We then walked the 1 km to the cathedral, arriving at 11am only to discover that the only English tour of our choice of winery (our second reason for coming) began 2km away at 11:30 am!  So we hoofed it over there, only stopping quickly for an almond chocolate croissant each.  We arrived at GH Martel & Co - champaigniers since 1869. Emanuele - a guy - gave us the 1 hour tour of the 20m deep caves built in the 9th century to extract limestone for construction.  Only 800 years later were they first used for wine, when a monk named Dom Perignon figured out how to make rudimentary champaign. After the tour and Champagne 101, we tasted 3 excellent examples before walking back to the Cathedral - stopping only to eat at a Chinese/Thai/Vietnamese buffet. 

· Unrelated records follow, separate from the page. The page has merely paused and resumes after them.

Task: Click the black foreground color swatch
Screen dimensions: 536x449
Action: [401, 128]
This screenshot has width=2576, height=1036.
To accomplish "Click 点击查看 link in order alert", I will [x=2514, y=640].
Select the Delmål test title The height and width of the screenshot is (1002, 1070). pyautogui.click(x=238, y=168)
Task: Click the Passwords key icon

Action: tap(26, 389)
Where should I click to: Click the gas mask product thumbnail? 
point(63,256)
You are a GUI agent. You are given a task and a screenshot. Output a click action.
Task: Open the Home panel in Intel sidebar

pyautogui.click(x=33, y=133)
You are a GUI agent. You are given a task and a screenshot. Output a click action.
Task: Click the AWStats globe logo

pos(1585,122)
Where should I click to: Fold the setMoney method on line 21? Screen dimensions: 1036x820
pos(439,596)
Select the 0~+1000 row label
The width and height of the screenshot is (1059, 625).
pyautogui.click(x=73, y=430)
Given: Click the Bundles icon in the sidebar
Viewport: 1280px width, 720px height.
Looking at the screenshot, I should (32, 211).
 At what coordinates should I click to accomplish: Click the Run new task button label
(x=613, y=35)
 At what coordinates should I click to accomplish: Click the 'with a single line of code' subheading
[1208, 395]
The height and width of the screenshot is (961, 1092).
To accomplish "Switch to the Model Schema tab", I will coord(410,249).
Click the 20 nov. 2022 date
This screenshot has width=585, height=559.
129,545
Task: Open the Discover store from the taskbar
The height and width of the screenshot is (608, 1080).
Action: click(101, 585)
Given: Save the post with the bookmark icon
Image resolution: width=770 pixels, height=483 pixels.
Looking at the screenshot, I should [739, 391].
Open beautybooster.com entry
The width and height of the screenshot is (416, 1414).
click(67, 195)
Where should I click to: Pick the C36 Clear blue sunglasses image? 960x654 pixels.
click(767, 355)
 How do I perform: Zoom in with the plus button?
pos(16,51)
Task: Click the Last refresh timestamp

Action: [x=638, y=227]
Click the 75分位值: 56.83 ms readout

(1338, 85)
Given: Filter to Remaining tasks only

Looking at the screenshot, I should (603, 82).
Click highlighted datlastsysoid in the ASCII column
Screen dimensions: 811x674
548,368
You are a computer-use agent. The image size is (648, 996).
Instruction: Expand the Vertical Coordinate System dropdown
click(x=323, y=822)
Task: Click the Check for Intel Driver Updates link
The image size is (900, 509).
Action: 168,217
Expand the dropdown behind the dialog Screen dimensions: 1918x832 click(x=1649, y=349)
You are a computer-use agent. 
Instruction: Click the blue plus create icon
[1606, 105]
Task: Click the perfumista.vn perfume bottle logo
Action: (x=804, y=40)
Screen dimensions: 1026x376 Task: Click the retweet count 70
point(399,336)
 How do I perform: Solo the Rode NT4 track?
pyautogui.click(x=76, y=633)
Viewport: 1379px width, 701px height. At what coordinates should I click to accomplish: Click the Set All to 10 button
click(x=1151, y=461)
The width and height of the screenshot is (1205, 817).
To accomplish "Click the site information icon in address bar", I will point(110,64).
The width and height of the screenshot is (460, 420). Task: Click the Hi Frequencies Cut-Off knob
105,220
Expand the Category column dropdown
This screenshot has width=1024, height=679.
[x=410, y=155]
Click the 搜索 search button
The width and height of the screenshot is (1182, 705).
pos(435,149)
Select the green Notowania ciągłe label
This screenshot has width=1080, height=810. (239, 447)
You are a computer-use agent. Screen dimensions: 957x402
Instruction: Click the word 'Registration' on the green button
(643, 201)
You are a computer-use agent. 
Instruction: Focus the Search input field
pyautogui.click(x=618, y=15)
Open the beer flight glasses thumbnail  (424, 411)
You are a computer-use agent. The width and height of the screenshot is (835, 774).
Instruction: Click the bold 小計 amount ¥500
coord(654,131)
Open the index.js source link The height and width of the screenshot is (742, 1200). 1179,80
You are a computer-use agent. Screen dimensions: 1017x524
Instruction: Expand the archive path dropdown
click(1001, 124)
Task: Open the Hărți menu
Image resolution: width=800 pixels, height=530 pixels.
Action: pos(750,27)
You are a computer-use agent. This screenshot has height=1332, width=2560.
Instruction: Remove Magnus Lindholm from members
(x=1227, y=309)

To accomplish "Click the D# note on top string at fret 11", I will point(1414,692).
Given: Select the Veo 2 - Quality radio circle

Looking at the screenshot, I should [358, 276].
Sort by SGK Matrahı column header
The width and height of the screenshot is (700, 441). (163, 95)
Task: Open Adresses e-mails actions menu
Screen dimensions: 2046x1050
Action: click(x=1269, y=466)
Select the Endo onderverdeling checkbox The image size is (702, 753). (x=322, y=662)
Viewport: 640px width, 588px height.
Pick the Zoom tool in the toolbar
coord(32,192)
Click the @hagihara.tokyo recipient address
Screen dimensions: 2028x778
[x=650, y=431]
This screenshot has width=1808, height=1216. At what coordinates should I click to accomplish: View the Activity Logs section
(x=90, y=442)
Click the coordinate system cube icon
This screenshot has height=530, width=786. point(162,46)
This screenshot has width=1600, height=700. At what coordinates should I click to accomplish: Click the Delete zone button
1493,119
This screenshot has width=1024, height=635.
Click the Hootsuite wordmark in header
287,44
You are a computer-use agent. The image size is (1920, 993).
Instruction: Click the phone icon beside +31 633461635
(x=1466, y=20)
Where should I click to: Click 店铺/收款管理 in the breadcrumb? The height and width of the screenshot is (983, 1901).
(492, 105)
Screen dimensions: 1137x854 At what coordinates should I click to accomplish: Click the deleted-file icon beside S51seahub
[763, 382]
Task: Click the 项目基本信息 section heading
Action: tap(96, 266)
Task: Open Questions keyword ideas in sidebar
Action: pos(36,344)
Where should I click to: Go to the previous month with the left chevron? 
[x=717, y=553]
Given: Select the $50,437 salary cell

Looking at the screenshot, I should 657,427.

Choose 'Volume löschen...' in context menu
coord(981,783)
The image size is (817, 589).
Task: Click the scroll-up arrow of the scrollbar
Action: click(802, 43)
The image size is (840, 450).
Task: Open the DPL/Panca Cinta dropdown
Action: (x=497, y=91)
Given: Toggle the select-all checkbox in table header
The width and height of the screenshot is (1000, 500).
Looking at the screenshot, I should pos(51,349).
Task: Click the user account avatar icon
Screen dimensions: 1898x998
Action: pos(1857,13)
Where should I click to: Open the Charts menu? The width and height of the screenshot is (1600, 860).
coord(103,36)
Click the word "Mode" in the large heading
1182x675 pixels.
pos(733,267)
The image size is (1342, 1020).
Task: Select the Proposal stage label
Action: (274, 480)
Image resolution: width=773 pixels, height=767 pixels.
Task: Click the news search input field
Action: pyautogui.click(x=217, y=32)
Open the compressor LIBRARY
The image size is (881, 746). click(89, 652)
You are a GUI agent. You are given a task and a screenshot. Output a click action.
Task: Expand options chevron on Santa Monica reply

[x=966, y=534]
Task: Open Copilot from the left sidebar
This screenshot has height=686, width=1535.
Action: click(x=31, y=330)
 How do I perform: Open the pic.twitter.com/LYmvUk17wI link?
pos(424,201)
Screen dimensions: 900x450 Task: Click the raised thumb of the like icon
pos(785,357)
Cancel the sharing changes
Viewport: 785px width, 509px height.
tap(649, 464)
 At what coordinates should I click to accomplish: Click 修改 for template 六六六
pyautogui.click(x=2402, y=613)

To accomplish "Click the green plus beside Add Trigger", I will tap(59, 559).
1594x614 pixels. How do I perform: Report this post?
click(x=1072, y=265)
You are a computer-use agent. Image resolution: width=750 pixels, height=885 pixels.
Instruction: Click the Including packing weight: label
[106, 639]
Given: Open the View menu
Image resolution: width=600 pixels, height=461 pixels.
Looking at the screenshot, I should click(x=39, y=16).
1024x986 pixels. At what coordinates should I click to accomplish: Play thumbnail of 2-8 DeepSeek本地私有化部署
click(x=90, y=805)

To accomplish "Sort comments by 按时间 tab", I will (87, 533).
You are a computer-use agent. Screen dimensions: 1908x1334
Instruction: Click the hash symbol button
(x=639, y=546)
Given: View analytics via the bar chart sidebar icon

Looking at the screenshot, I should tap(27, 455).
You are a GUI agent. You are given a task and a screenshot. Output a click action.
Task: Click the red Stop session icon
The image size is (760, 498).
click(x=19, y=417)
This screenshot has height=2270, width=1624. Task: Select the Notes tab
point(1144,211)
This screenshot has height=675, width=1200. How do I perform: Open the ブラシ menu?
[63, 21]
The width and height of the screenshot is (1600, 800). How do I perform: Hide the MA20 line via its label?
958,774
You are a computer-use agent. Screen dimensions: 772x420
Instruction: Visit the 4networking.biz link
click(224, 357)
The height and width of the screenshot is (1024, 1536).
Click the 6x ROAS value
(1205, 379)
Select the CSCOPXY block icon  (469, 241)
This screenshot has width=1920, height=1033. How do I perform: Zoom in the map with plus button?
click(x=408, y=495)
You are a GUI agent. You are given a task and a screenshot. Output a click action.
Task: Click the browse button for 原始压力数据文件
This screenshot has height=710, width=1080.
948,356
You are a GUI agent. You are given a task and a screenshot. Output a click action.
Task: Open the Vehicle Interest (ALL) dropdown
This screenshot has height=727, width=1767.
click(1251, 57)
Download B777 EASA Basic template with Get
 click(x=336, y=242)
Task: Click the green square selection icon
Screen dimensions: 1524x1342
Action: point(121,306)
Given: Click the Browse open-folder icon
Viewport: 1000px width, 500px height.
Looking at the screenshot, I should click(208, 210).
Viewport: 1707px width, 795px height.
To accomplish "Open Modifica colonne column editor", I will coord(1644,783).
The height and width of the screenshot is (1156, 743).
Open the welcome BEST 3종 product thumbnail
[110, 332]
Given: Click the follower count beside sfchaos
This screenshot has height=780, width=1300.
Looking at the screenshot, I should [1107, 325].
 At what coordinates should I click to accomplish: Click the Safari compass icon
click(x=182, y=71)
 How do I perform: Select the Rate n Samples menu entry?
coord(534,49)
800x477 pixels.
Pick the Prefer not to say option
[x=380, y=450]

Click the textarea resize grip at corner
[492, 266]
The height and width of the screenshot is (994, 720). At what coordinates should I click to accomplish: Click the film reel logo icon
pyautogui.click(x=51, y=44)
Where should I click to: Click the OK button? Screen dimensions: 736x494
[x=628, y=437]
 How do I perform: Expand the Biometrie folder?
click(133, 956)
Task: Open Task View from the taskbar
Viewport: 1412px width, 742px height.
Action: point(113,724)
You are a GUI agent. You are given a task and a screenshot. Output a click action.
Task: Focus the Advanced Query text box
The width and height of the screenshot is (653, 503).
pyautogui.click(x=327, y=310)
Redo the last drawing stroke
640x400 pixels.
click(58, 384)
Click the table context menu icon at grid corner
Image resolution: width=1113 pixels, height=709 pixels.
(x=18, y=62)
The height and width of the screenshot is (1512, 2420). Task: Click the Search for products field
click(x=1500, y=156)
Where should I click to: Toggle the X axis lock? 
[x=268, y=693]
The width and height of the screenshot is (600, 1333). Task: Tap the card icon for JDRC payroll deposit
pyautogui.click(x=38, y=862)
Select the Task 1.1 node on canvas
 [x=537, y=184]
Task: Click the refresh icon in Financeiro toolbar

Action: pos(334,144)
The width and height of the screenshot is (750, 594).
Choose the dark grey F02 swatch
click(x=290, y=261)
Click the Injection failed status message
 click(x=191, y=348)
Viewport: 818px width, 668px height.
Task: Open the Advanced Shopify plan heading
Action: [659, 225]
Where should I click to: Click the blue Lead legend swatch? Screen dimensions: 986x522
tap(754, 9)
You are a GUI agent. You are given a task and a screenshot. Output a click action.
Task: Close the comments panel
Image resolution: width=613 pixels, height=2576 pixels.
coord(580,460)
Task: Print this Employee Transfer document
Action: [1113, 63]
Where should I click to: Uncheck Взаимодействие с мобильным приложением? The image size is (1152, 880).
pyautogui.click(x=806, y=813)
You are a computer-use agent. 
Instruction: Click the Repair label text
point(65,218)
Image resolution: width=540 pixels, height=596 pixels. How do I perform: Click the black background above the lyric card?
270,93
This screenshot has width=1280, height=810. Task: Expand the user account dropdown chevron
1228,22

The Cathedral. More personal than Notre Dame d Paris. More ornate and remote than Laon .  Cold - very cold - inside. As if the bitter cold days of last week came to this Cathedral to slumber.  All of the doors were open but the blasts of frigid air at the entrance did not seem to warm the interior by their exit.  The 13th century stained glass, and some 20th century replacements, added solemnity to a place which already has plenty.

We hopped on the return train and wrote and napped our way back to Gare d West in Paris, arriving just before 6p

Monday, March 4, 2013

A bright new day!

What's that bright yellow thing up in the sky?  We last saw it the day before our first guests arrived.  Last night T&E + R & I went up to the steps of Sacre Couer to people watch and listen to music. James was asleep and didn't come.  Donna's catching a cold and didn't come.  Today les quatre fis headed out for adventure. Donna and I went to lunch at one place, then dessert (see photo) at another. The line was too long at St. Chapelle so - once again - I fail to get in since 1965.  Back home, big grocery shopping trip, now cooking - awaiting the return of the 4 kids.  LIG!

TotheCDG, TotheCDG, TotheCDG, TotheCDG

That's what I did this weekend. 4 round trips.  Average 3 hours.  Plus a couple of grocery stops. Now le quatre fis son ici!

Friday, March 1, 2013

Triumphing at the Arc

Today is our last day with Alan and Melissa :( but tomorrow when they leave, Trevor arrives! :).  So today - after a big breakfast, we headed out to see the Arc De Triumph.  It's 300 steps to the top. A&M, J&D made it while E&C waited below.  Then J&D paused at the Seine - see photo 1 for what happened there!  On to a boat ride on the river and now back home.